Edgar Cage of the organization set the stage for the dialogue with a series of questions they would seek answers to from a public health expert.

“Is it safe to reopen schools under the current circumstances and secondly what specific actions do we need now from our elected officials to make equitable distance learning possible and to make it possible down the line to reopen schools safely?” said Cage.

The group heard from a 32-year public teacher who did not appear on video and only identified herself with two initials. She said her school is reopening with a hybrid approach meaning students can either return to school or engage in distance learning.

“I am terrified right now. I am in several risk groups that have been proven to be if I get COVID my outcomes could be deadly,” said the teacher of the prospect of returning to a class with students.

Broderick Bagert, an organizer with Together Louisiana questioned Tulane epidemiologist Dr. Susan Hassig about reopening schools at a time when cases are still increasing around the state.

“What would be your judgement call about reopening at the current time?” said Bagert.

“I don’t think at the current time schools should reopen. That doesn’t mean that they couldn’t reopen in a couple of weeks if everybody masks outside of the school environment and brings the underlying infection down,” said Dr. Hassig.

Hassig added that schools that do reopen with in-person instruction should focus on having younger students return first.

“And if that happens I would argue that bringing the younger kids in first makes more sense, they’re the most vulnerable to educational lags with remote learning and they are less likely it appears from what information we have to both acquire and transmit infection to those they interact with,” said Hassig.
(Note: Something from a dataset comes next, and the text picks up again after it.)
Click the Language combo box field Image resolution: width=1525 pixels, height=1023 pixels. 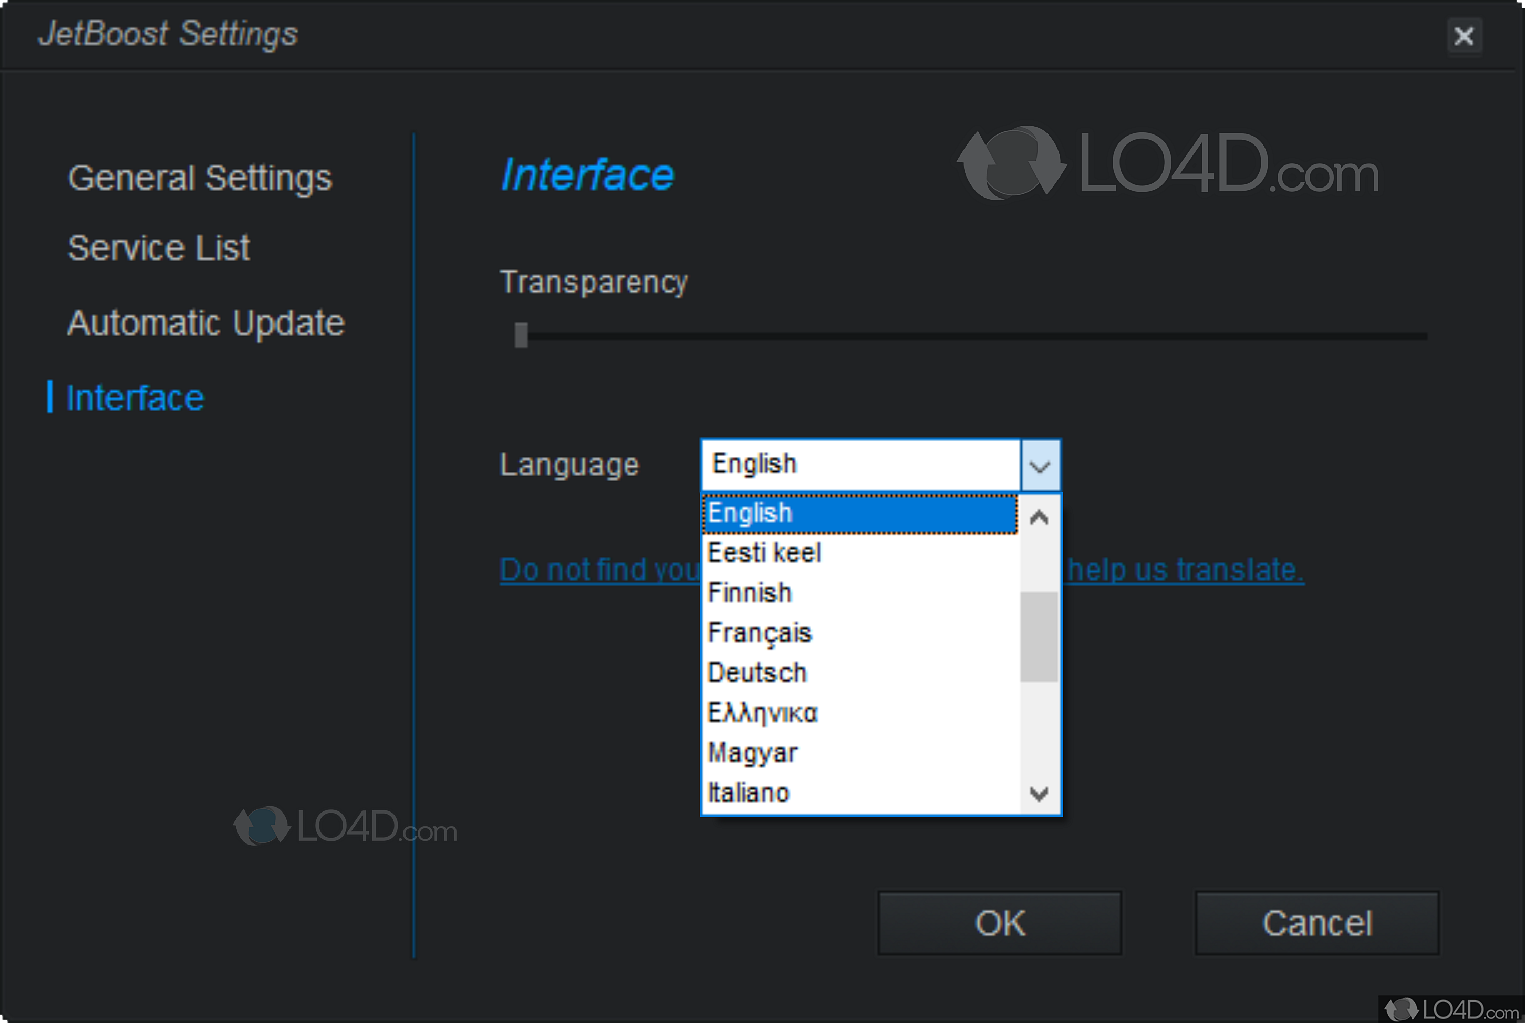click(x=860, y=465)
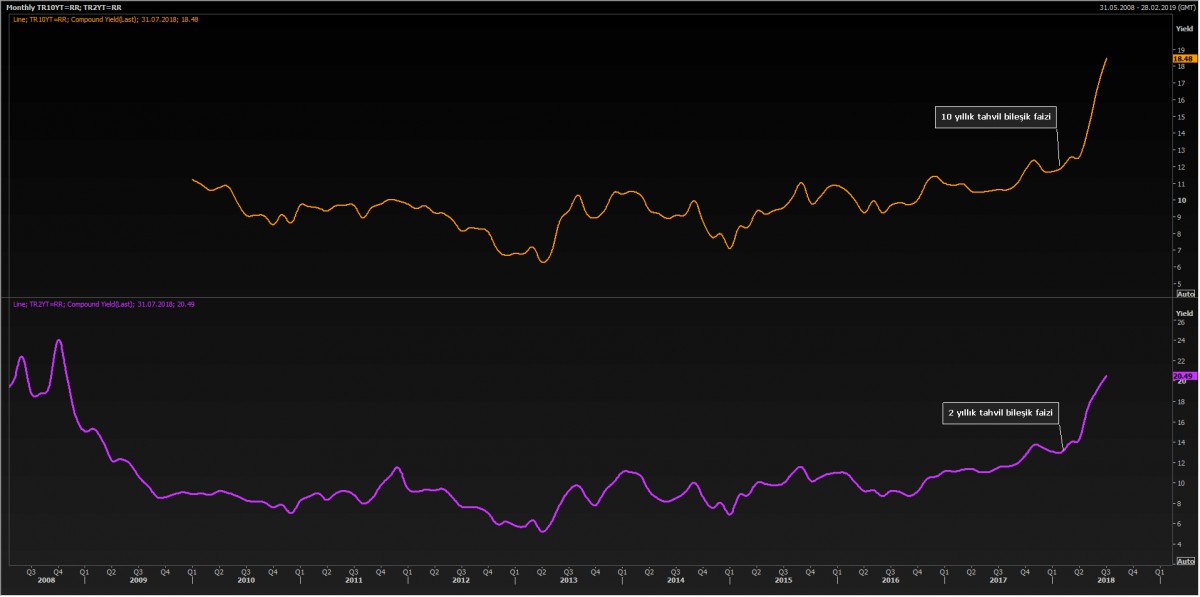Image resolution: width=1200 pixels, height=597 pixels.
Task: Click the purple line's late-2008 peak
Action: (x=58, y=340)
While Hassig admits there is not a wealth of data relating to students in the school environment during the pandemic, she said research out of South Korea suggests older students transmit the virus more than kids under the age of 10.

“Adolescents were just as likely to transmit as older individuals in the households to their household members and to other contacts outside the household as well,” Hassig said.

She thinks during the pandemic middle and high schools should reduce or eliminate the practice of having students change classes during the day which exposes them to different sets of classmates.

“Schools may want to think about perhaps having just one or two classes in any given timeframe of a semester or the school year and capture those six classes that a middle or high school student make take spread over three separate chunks,” Hassig said.

Together Louisiana says it will lobby members of Congress about what should be in a future stimulus package. The group wants high-speed internet for all, financial assistance for families so parents are not forced into the workforce prematurely as the health crisis continues, and funding for additional teachers and support personnel to help decrease class sizes.